Once back to the ER with the note from the head doc in my hand I was treated like complete crap. At the end of that visit all I took away from it was that it was my fault that I was sick, and I didn’t do what I was supposed to do. Got a script for an antibiotic and away I go.

So now I get the call from the GI doctor’s office, and I need to come in. Great, okay. So I go in and tell them about everything that had happened and they tell me that well they know I’ve got some form of IBD but they’re not sure which one. They tell me that the salmonella was probably a false positive but to finish the antibiotic anyway. They want me to start on a prednisone taper and asacol. Fine, I remind them that I do not have insurance and that I will be paying for all medication out of pocket. The medication was hella expensive, 780.00 for the Asacol alone. I wasn’t able to get that filled but was able to get the prednisone. They also weighed me, and from the time I had been hospitalized until about 3 weeks later I had dropped nearly 50 lbs.

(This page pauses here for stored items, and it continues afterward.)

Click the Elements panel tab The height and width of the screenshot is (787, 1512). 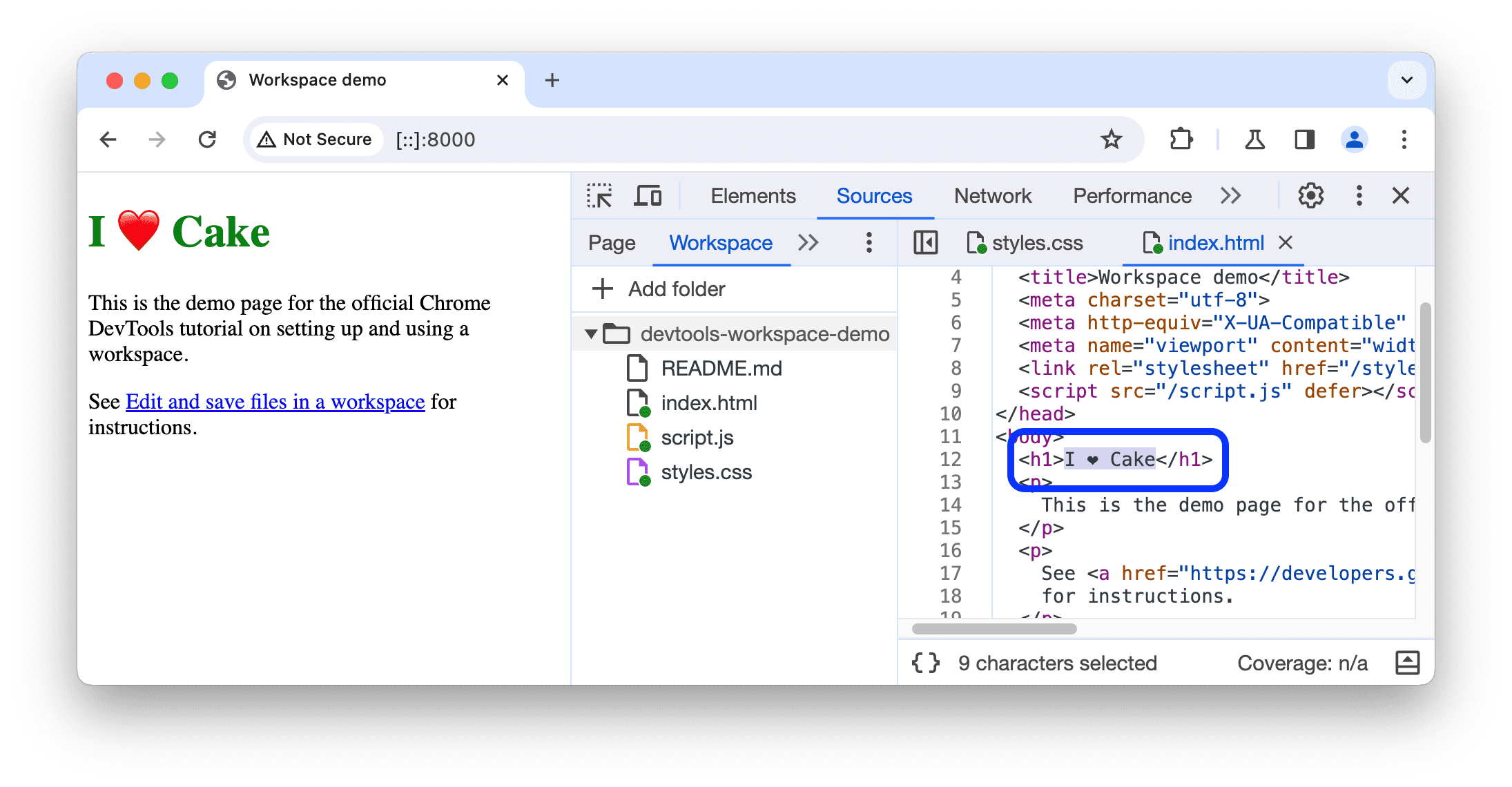point(752,195)
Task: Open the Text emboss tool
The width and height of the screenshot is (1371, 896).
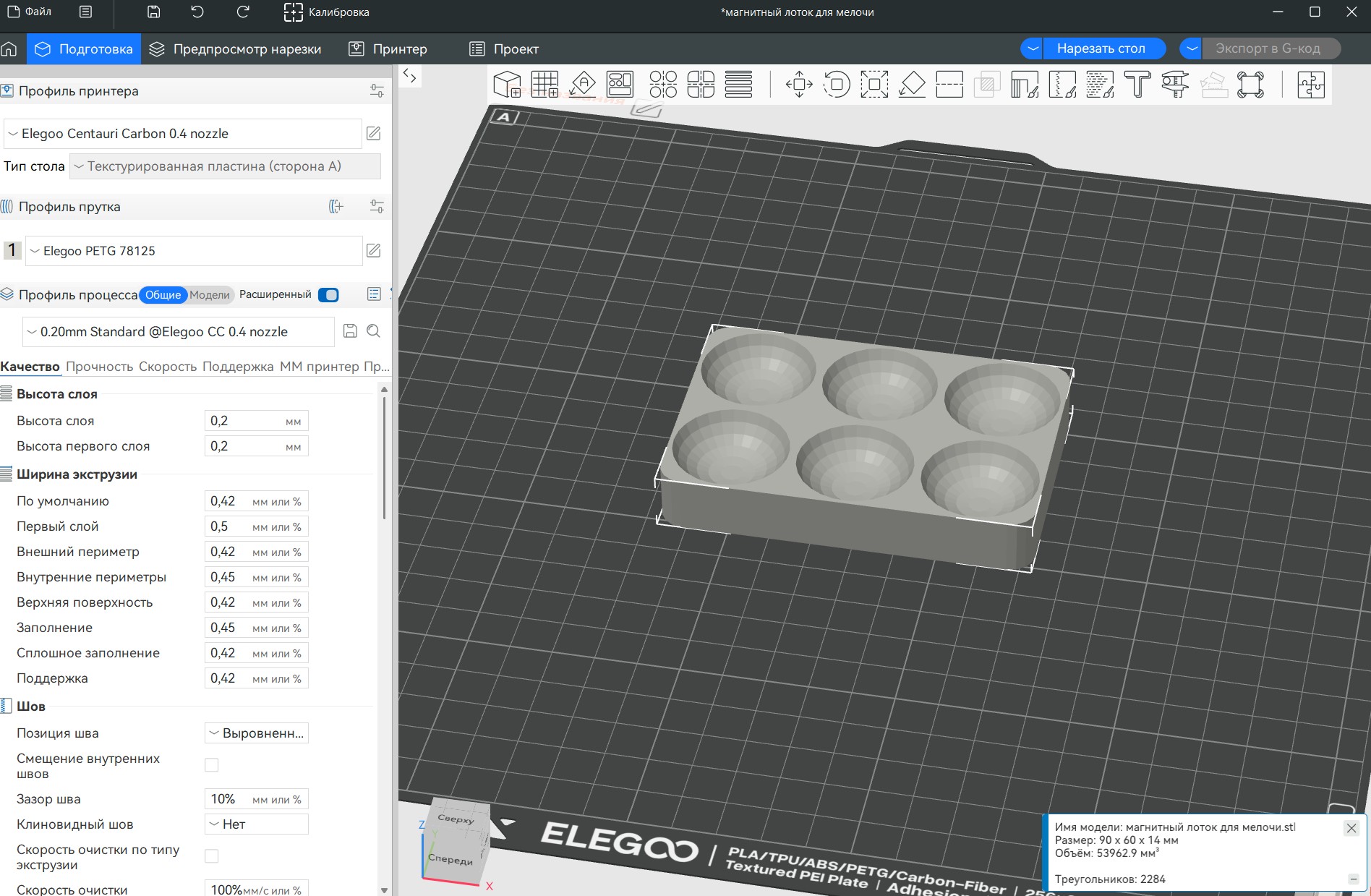Action: (x=1137, y=85)
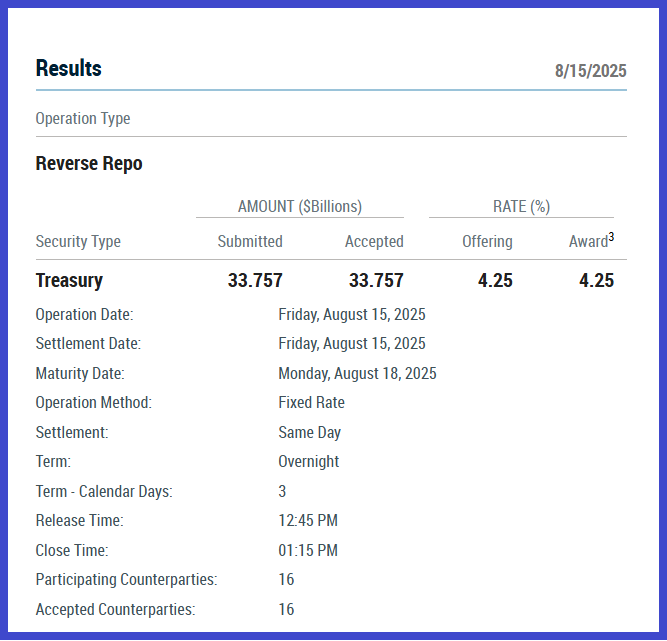Select the Maturity Date value Monday, August 18
Viewport: 667px width, 641px height.
357,374
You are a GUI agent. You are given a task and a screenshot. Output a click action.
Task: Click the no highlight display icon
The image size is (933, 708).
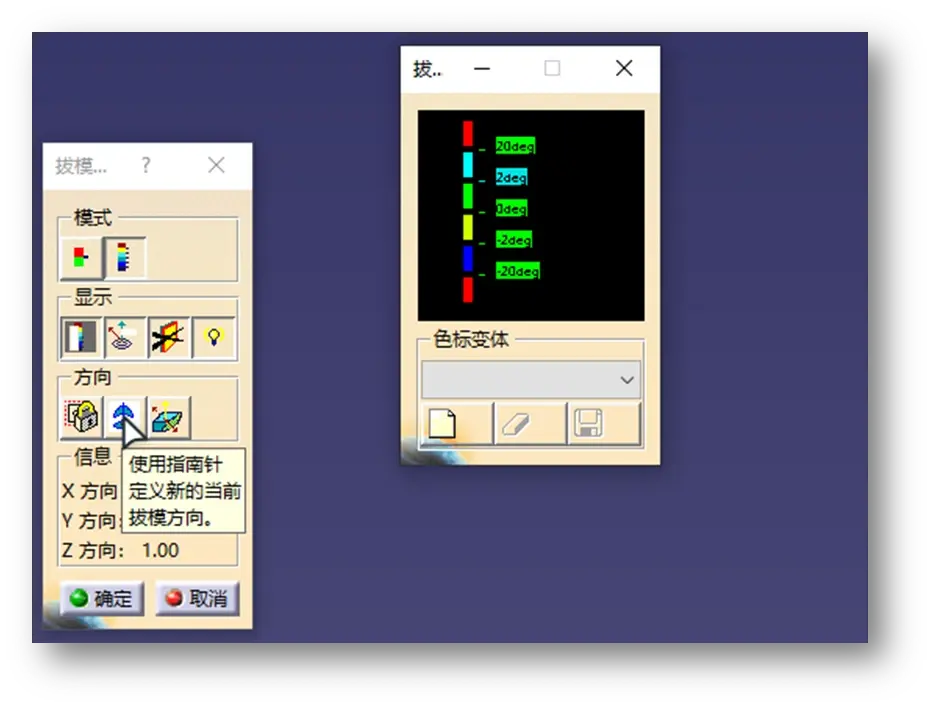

Once on the medication I kept having issues. I didn’t think it would go away immediately but I also didn’t expect to start passing whole pills and everything either. So I called the doctor, was told to go straight to the ER. Once there I get treated like crap again. They didn’t take me seriously, the ER doctor kept calling it a “stomach bug” when I politely corrected him and told him I was told that I had an IBD he shrugged it off and told me to eat more. I was never so boggled in my life. Eat more? How much more could I eat? Nothing I ate would stay down, not even plain water. I cried the whole way home that night. Called the doctors office in the morning and was put on another antibiotic and a probiotic.

So the stomach ache is still here, and I’m still best friends with my toilet. There are days where I want to sleep in the bathroom so I don’t ever have to go far. It’s embarrassing and I think I’ve cried more the last few weeks than I did the entire time after my mom passed away.

I go back to the GI doctor tomorrow for a follow up and I don’t have anything good to say. I’m still not feeling well. I’m at my ropes end with all of this. I look like a blimp, even though I’m losing weight my stomach swells so badly that I can’t even fit into my clothing, and the clothing that I do fit into at the beginning of the day by the end of the day is either too tight of is falling off of me.

I’ve gone back to work on short shifts, but have had to call off more than once, and I don’t qualify for the FLMA because I haven’t worked the appropriate amount of hours yet this year, even if you combine them with last years. And school is a whole other ordeal, I’m just really thankful that my professors are understanding.

I’m back to completely relying on my grandma to pay for my bills and stuff. My last paycheck was 38.00, just enough to get my medication filled and some of the juice that I can keep down. I’m feeling lost and just like a crummy human being.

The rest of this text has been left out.